For each record below, give an exact transcription.

-------- Provided entries

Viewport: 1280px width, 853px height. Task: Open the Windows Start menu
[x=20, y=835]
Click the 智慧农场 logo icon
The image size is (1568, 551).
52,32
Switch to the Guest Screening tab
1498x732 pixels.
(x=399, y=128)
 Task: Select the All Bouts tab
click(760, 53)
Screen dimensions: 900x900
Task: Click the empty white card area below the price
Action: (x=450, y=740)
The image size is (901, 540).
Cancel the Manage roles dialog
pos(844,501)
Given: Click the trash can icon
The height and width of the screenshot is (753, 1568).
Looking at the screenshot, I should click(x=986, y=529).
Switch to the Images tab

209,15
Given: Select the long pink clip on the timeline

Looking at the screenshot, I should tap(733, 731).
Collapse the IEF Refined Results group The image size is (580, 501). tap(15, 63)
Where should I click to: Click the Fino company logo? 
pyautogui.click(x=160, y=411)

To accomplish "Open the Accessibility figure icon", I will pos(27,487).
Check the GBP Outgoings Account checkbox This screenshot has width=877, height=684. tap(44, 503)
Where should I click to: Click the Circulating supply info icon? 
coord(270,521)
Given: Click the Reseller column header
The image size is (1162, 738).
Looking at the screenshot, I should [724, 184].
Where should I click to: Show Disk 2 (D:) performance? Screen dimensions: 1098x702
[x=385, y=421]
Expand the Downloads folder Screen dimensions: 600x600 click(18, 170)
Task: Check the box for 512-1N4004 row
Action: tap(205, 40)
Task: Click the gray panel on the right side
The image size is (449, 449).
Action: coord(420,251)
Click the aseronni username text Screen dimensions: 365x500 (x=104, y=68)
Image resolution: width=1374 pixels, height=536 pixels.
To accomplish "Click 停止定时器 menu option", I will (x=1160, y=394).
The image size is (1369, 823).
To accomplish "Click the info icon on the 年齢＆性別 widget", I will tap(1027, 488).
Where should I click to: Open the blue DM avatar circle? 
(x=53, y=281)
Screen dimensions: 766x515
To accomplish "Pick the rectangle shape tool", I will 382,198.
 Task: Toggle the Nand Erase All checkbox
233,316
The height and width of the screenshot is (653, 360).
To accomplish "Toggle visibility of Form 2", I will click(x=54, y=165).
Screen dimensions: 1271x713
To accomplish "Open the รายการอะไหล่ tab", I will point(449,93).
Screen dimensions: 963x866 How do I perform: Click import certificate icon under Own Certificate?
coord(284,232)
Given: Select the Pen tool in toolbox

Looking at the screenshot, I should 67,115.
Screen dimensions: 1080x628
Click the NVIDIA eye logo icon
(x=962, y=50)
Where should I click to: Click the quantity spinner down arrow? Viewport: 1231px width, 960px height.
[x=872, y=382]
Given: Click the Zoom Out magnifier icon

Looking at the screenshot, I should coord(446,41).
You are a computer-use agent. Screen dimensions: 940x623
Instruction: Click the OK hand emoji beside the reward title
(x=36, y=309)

----------------

Solved exercise:
Viewport: 1280px width, 853px height. Task: Open the Windows Start menu
[x=20, y=835]
Click the 智慧农场 logo icon
The image size is (1568, 551).
52,32
Switch to the Guest Screening tab
1498x732 pixels.
(x=399, y=128)
 Task: Select the All Bouts tab
click(760, 53)
Screen dimensions: 900x900
Task: Click the empty white card area below the price
Action: (x=450, y=740)
The image size is (901, 540).
Cancel the Manage roles dialog
pos(844,501)
Given: Click the trash can icon
The height and width of the screenshot is (753, 1568).
Looking at the screenshot, I should click(x=986, y=529).
Switch to the Images tab

209,15
Given: Select the long pink clip on the timeline

Looking at the screenshot, I should tap(733, 731).
Collapse the IEF Refined Results group The image size is (580, 501). tap(15, 63)
Where should I click to: Click the Fino company logo? 
pyautogui.click(x=160, y=411)

To accomplish "Open the Accessibility figure icon", I will pos(27,487).
Check the GBP Outgoings Account checkbox This screenshot has width=877, height=684. tap(44, 503)
Where should I click to: Click the Circulating supply info icon? 
coord(270,521)
Given: Click the Reseller column header
The image size is (1162, 738).
Looking at the screenshot, I should [724, 184].
Where should I click to: Show Disk 2 (D:) performance? Screen dimensions: 1098x702
[x=385, y=421]
Expand the Downloads folder Screen dimensions: 600x600 click(18, 170)
Task: Check the box for 512-1N4004 row
Action: tap(205, 40)
Task: Click the gray panel on the right side
The image size is (449, 449).
Action: coord(420,251)
Click the aseronni username text Screen dimensions: 365x500 (x=104, y=68)
Image resolution: width=1374 pixels, height=536 pixels.
To accomplish "Click 停止定时器 menu option", I will (x=1160, y=394).
The image size is (1369, 823).
To accomplish "Click the info icon on the 年齢＆性別 widget", I will tap(1027, 488).
Where should I click to: Open the blue DM avatar circle? 
(x=53, y=281)
Screen dimensions: 766x515
To accomplish "Pick the rectangle shape tool", I will 382,198.
 Task: Toggle the Nand Erase All checkbox
233,316
The height and width of the screenshot is (653, 360).
To accomplish "Toggle visibility of Form 2", I will click(x=54, y=165).
Screen dimensions: 1271x713
To accomplish "Open the รายการอะไหล่ tab", I will point(449,93).
Screen dimensions: 963x866 How do I perform: Click import certificate icon under Own Certificate?
coord(284,232)
Given: Select the Pen tool in toolbox

Looking at the screenshot, I should 67,115.
Screen dimensions: 1080x628
Click the NVIDIA eye logo icon
(x=962, y=50)
Where should I click to: Click the quantity spinner down arrow? Viewport: 1231px width, 960px height.
[x=872, y=382]
Given: Click the Zoom Out magnifier icon

Looking at the screenshot, I should coord(446,41).
You are a computer-use agent. Screen dimensions: 940x623
Instruction: Click the OK hand emoji beside the reward title
(x=36, y=309)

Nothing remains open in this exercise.